Прошлой весной он повез жену в Испанию — сделал ей сюрприз на день рождения. Во время своего отсутствия он не присылал Корри никаких вестей. Было бы чрезвычайно вульгарно, если бы он стал слать ей письма из поездки, которую подарил жене на день рождения. Он бы ни за что так не поступил, а если бы поступил, Корри это не одобрила бы.
Когда он после возвращения пришел к Корри, она сказала:
— Ты так держишься, как будто у меня тут святилище какое-то.
— Так и есть, — ответил он.
Он теперь обожал эти просторные комнаты с лепными потолками и темными, мрачными панелями на стенах. В них было своего рода нелепое величие. Но он видел, что Корри ощущает это по-другому, что ей нужно время от времени выбираться из дому. Они стали делать небольшие вылазки, потом — совершать путешествия подлиннее. Они останавливались в мотелях — всегда только на одну ночь — и ели в хороших, но умеренно дорогих ресторанах.
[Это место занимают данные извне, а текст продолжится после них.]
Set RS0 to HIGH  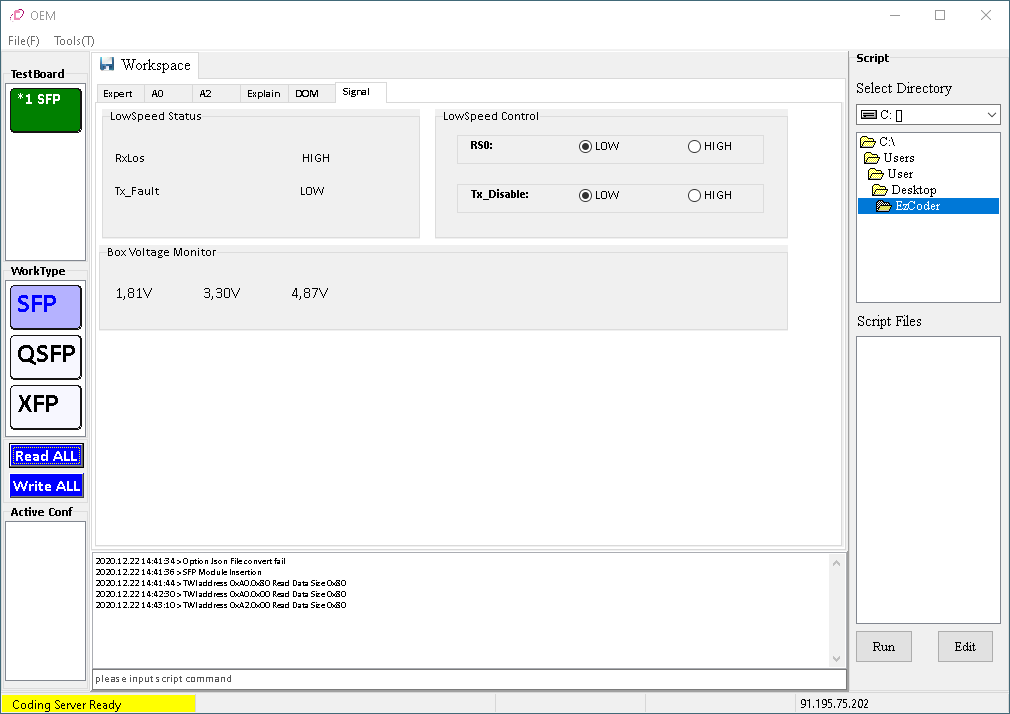pyautogui.click(x=695, y=147)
Им ни разу не попался никто из знакомых. Когда-то они были уверены, что непременно кого-нибудь встретят. Теперь все изменилось, хотя они и не могли бы сказать почему. Может, потому, что эта встреча была для них уже не такой опасной? Но, по правде сказать, люди, которых они боялись встретить (и ни разу не встретили), ни за что не заподозрили бы их в грехе, который их по-прежнему связывал. Говард собирался представить Корри своей кузиной, — неловкое объяснение, которое он придумал на такой случай, — и никто не обратил бы внимания. У него и впрямь были родственники, с которыми его жена не желала иметь ничего общего. И какой нормальный мужчина завел бы любовницу средних лет, да еще такую, у которой одна нога короче другой? Поэтому им не грозило, что кто-нибудь запомнит случайную встречу и выпалит в самый неподходящий момент: «Помнишь, мы встретили Говарда на пляже Брюс? Кажется, с сестрой. Он хорошо выглядит. Или с кузиной? Хромая такая».
Эта информация была никому не интересна, так что ее и упоминать не стоило.
Конечно, они по-прежнему занимались любовью. Иногда осторожно, чтобы не задеть больное плечо или ноющее колено. У них всегда были традиционные вкусы в постели, и они этим чуточку гордились — ведь им не нужны какие-то особые приемчики, чтобы разжечь свою страсть. К таким подпоркам пускай прибегают женатые люди.
Иногда глаза у Корри наполнялись слезами, и она прятала лицо у него на груди.